Saturday, January 29, 2022

Meditations #29

 Injustice is a sin. Nature has constituted rational beings for their own mutual benefit, each to help his fellows according to their worth, and in no wise to do them hurt; and to contravene her will is plainly to win against this eldest of all the deities. Untruthfulness, too, is a sin, and against the same goddess. For Nature is the nature of existence itself; and existence connotes the kinship of all created beings.

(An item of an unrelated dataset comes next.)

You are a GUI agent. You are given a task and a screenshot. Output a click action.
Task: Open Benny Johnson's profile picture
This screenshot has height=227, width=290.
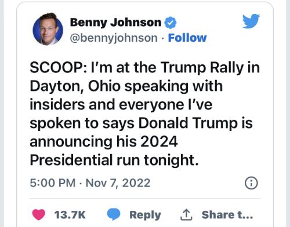48,29
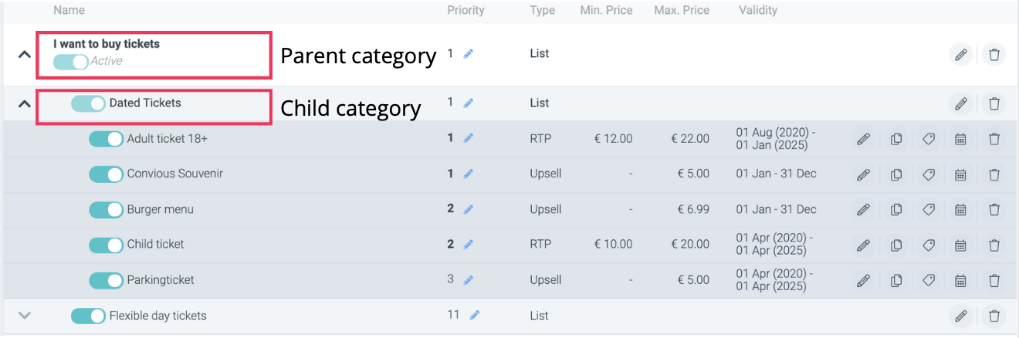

Marcus Aurelius, Meditations, Book Nine


As we're dragging towards the end of Year Two of COVID, and considering the implications of Year Three and Year Four, I'm drawn back to this passage from the Meditations. As usual MA is correct when he pointed out that "existence connotes the kinship of all created beings." The great trick of capitalism is to make us forget this fact, and to instead celebrate the individualistic accumulation of as much as inhumanly possible, and to decry compassion for our fellow human beings as weakness. I'd hate to think how many COVID-related statistics I've posted on Twitter or Facebook which then cried out for the same tagline: "But my freedom . . ." In the end individual freedom doesn't mean much when it endangers the collective good. Aren't we told this on every visit to our houses of worship (well, not the Evangelical mega-churches), and yet we forget it as we pass out the door.